Excerpt to read ::
= Beginning of Section =
During M phase chromosome compaction, the 30 nm chromatin fiber is initially formed by the electrostatic forces between neighboring nucleosomes. Under intracellular stochastic energy excitation, electric dipolar oscillation would be generated between neighboring nucleosomes. After oscillation synchronization and coupling, regulated electric oscillation is generated along the 30 nm chromatin fiber, and the oscillation coupling process further compacts that fiber [1214, 41]. This facilitates further packing into the 300 nm fiber; the electric field bends according to the physical curvature of the compacting 30 nm fiber, generating an oscillating electromagnetic field that goes through the 300 nm chromatin fiber. After the second round of oscillation synchronization and coupling, the 300 nm fiber becomes compacted and coiled into the 250 nm chromatin fiber, along which the third order of electromagnetic field is generated; this round of oscillation coupling and clustering facilitates the packing of the 250 nm chromatin fiber into the 700 nm chromosome arms. The coiling electromagnetic field of the 250 nm chromatin fiber generates the electromagnetic field of a chromosome arm [42, 43] (Figure 3). We speculate that the source of the dipolar electric oscillation between neighboring nucleosomes is the variety of intracellular entropic forces, and the direction of oscillation primarily depends on the zigzag arrangement of neighboring nucleosomes along the 30 nm chromatin fiber. Each of the M phase chromosomal arms can be viewed as a partially synchronized oscillation cluster. Under intracellular energy excitation, partially synchronized electric fields can be generated for each chromosomal arm, and these orient the dynamics of the chromosome when they interact with the electric field generated by the spindle microtubules.

Figure 3
figure 3

(a) The small red arrows indicate the electric oscillations generated between the neighboring histone octamers by excitation of entropic energy within the cell nucleus. The big red arrow represents the electric field generated by the electric oscillation along the 30 nm chromatin fiber. (b-d) Schematic illustration of several orders of oscillation coupling and clustering of EMFs in chromatin fibers, which facilitate the multi-step event of M phase chromosome packaging. The red and orange arrows indicate the multiple orders of EMFs generated during chromosome packaging. (e) The purple arrows indicate the EMFs of compacted M phase chromosome arms; the purple cycles indicate coupling of EMFs. The duplicated chromosome arms hold a juxtaposed position.
= End of Section =
Your tasks ::
1: Echo the part of the chromosome compaction text between "(a) The small" and "a juxtaposed position.", inclusive, word for word.
2: Answer these questions from the chromosome compaction text:
(a) What initially forms the 30 nm chromatin fiber?
(b) After the second round of oscillation synchronization and coupling, into what is the 300 nm fiber compacted and coiled?
(c) In the figure caption, what do the purple arrows indicate?
3: List every size, in nanometers, that the chromosome compaction text gives for a chromatin fiber or chromosome structure.
The data that follows comes from a different source than the text above.

Records supplied ::
= Beginning of Section =
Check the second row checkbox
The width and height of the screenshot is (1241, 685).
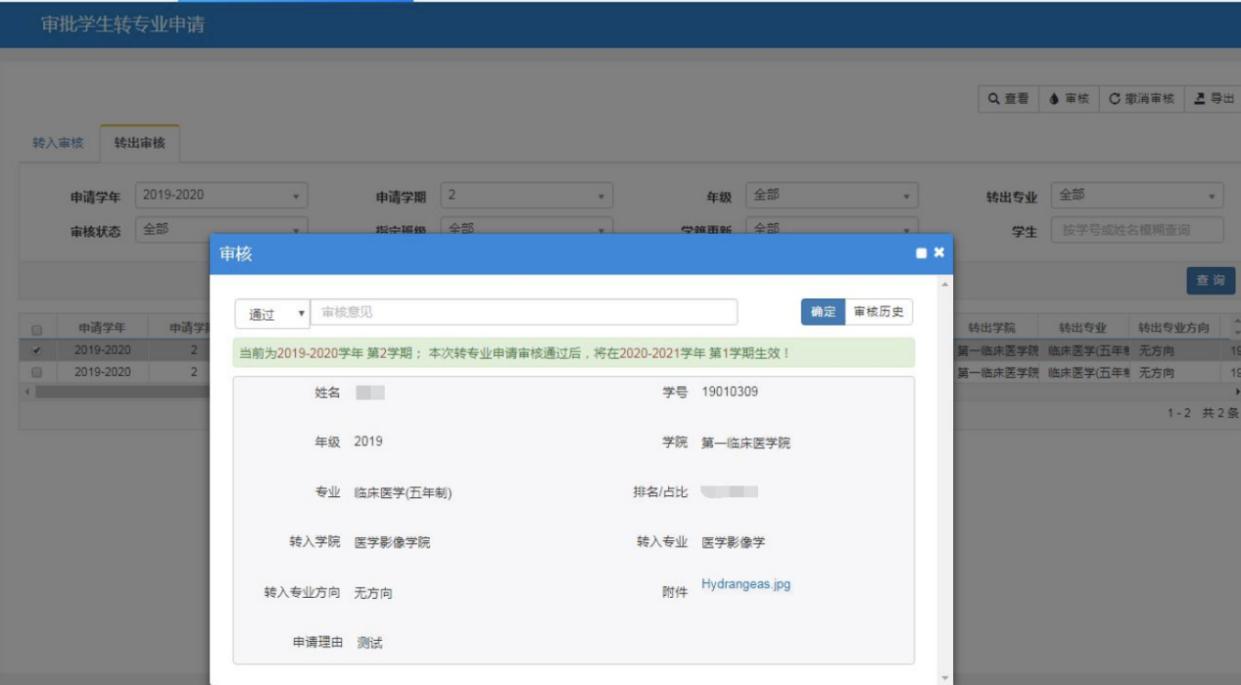[x=37, y=372]
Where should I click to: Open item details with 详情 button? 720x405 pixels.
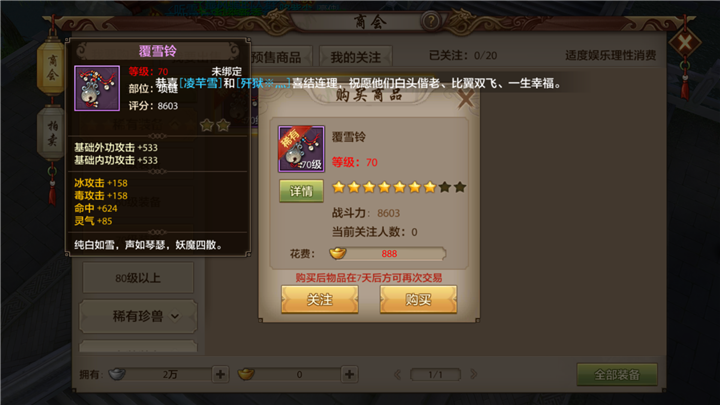[x=301, y=191]
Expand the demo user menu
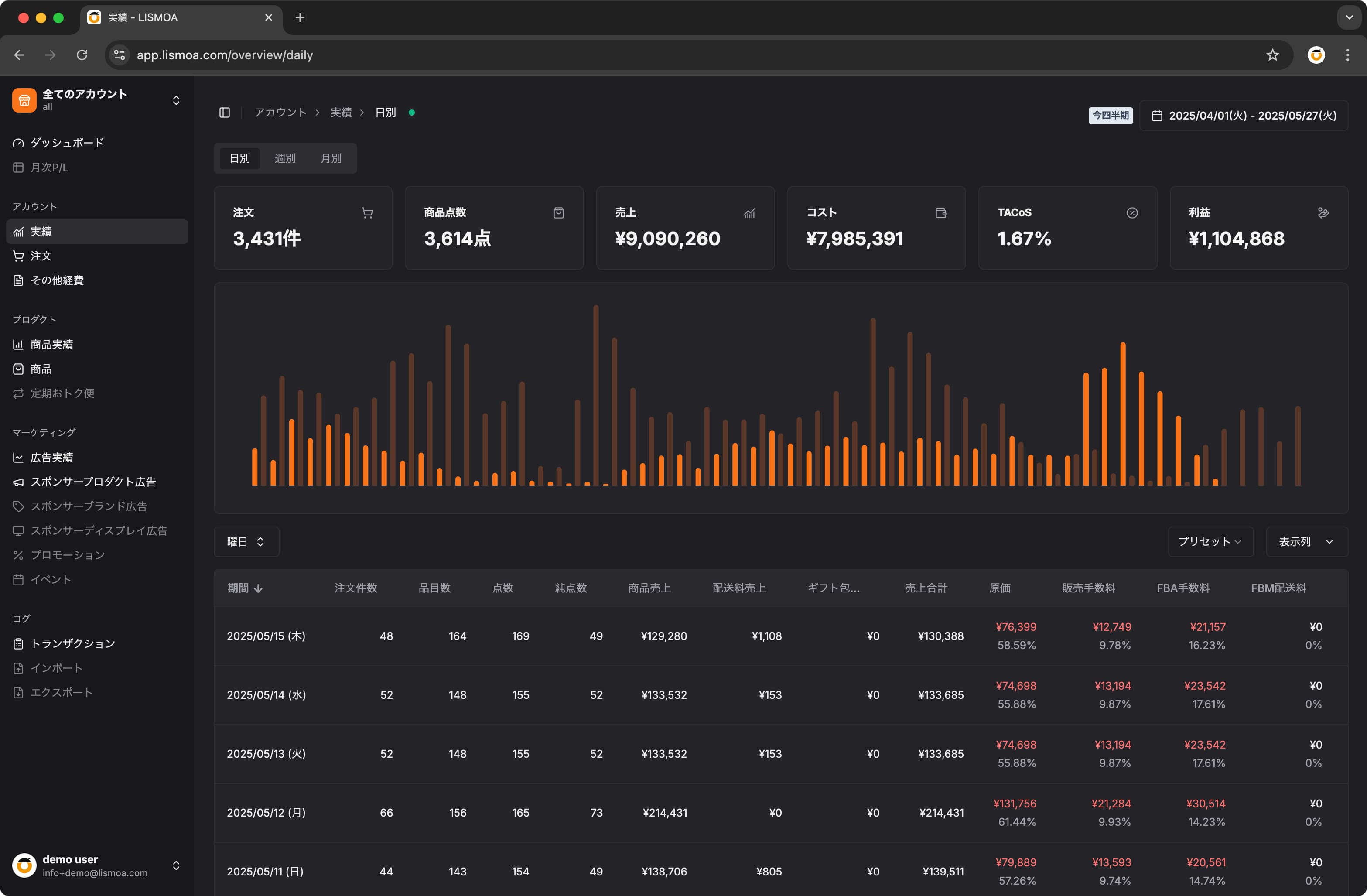The image size is (1367, 896). coord(97,865)
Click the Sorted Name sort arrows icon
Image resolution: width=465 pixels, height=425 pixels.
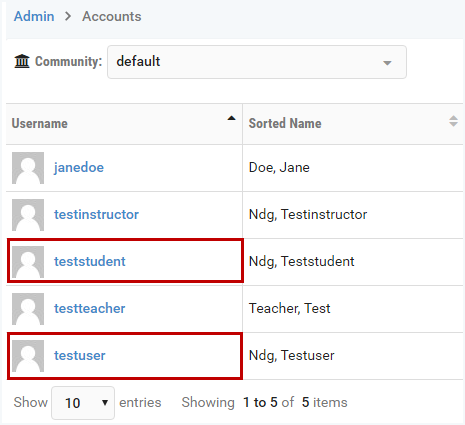453,121
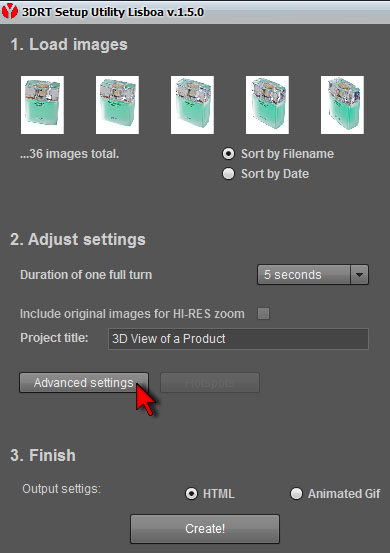Click the disabled Hotspots button
Image resolution: width=390 pixels, height=553 pixels.
pyautogui.click(x=210, y=383)
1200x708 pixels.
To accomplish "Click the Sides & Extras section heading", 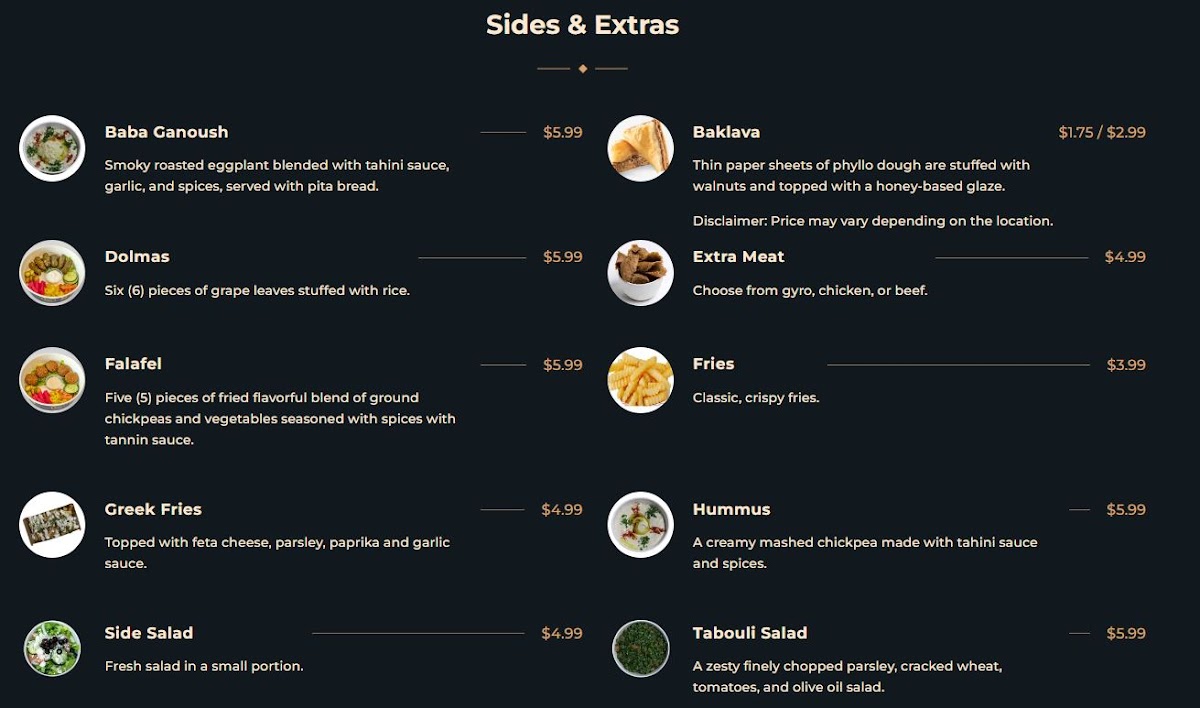I will [x=582, y=25].
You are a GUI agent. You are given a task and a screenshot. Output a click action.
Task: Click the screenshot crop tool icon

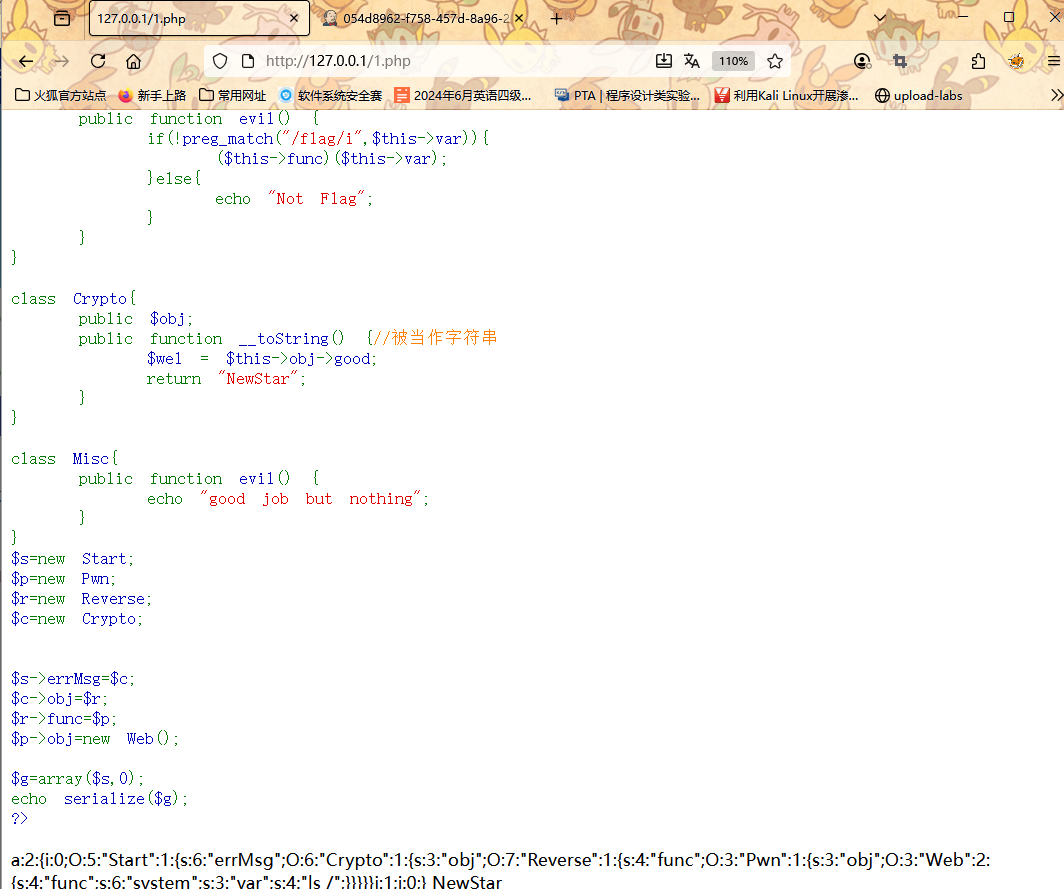(x=899, y=61)
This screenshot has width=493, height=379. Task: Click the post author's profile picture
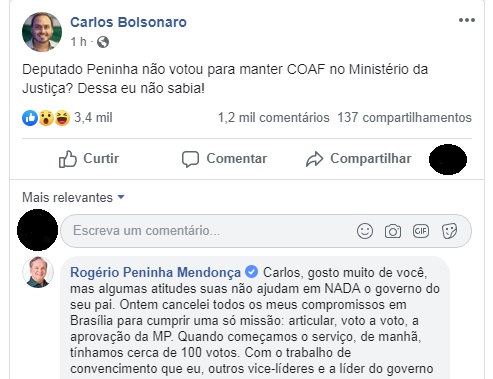click(42, 32)
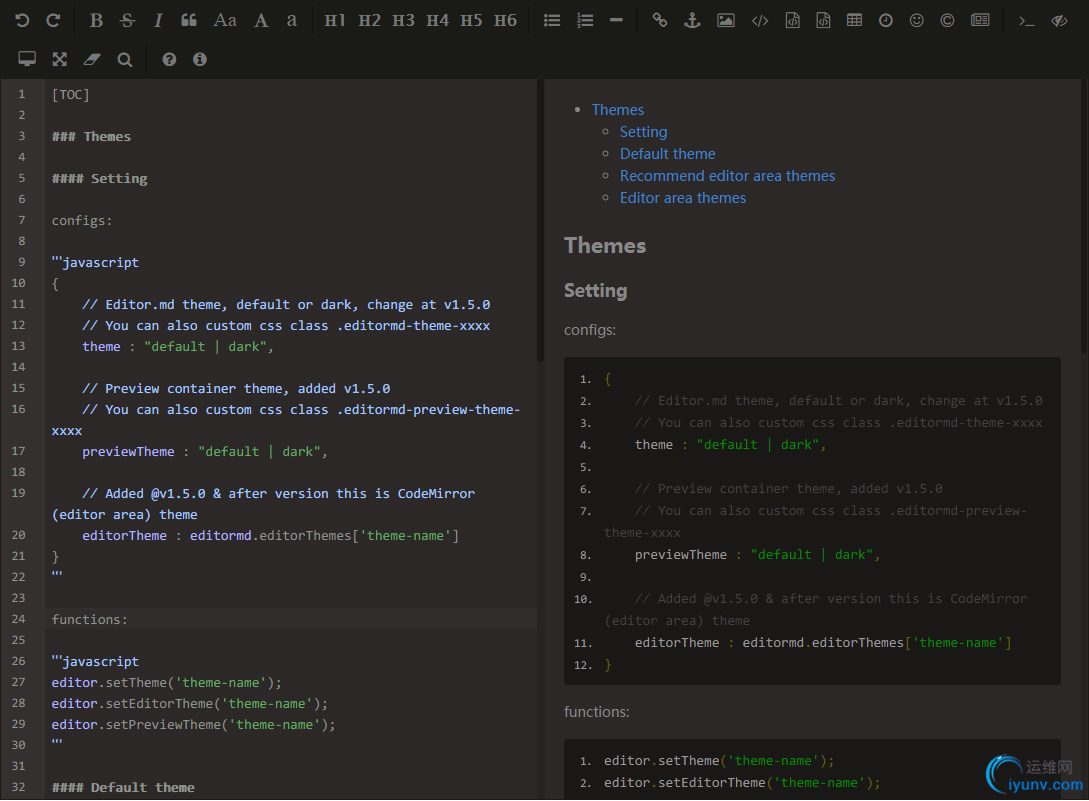Toggle fullscreen mode with expand-arrows icon
1089x801 pixels.
coord(60,60)
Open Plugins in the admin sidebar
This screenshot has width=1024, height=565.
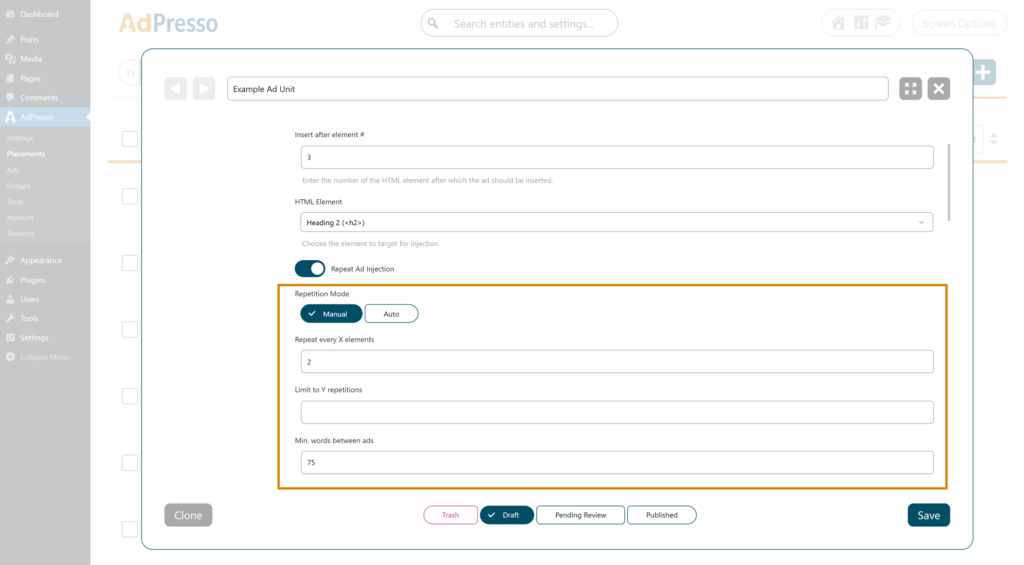tap(32, 280)
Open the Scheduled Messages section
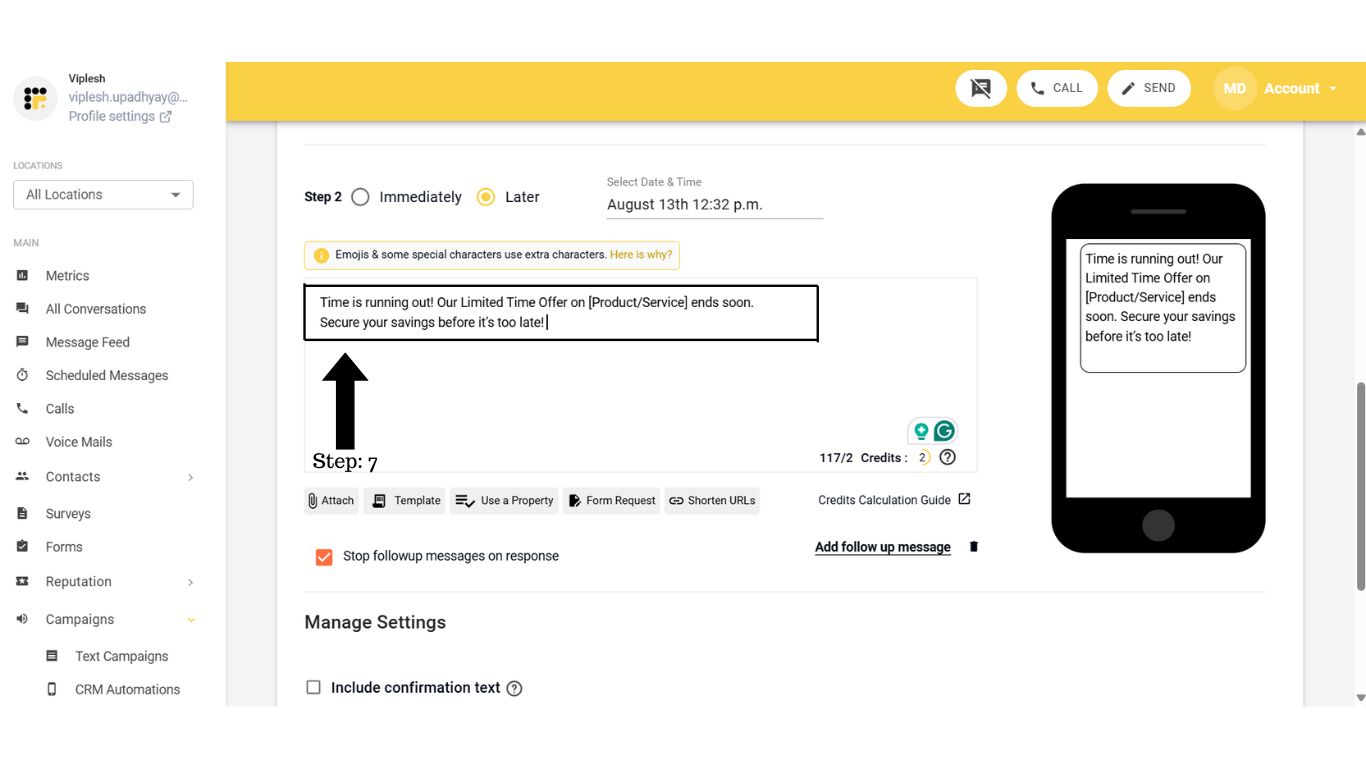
= End of Section =
Results ::
1:
(a) The small red arrows indicate the electric oscillations generated between the neighboring histone octamers by excitation of entropic energy within the cell nucleus. The big red arrow represents the electric field generated by the electric oscillation along the 30 nm chromatin fiber. (b-d) Schematic illustration of several orders of oscillation coupling and clustering of EMFs in chromatin fibers, which facilitate the multi-step event of M phase chromosome packaging. The red and orange arrows indicate the multiple orders of EMFs generated during chromosome packaging. (e) The purple arrows indicate the EMFs of compacted M phase chromosome arms; the purple cycles indicate coupling of EMFs. The duplicated chromosome arms hold a juxtaposed position.

2:
(a) The electrostatic forces between neighboring nucleosomes.
(b) The 250 nm chromatin fiber.
(c) The EMFs of compacted M phase chromosome arms.

3: 30 nm, 300 nm, 250 nm, 700 nm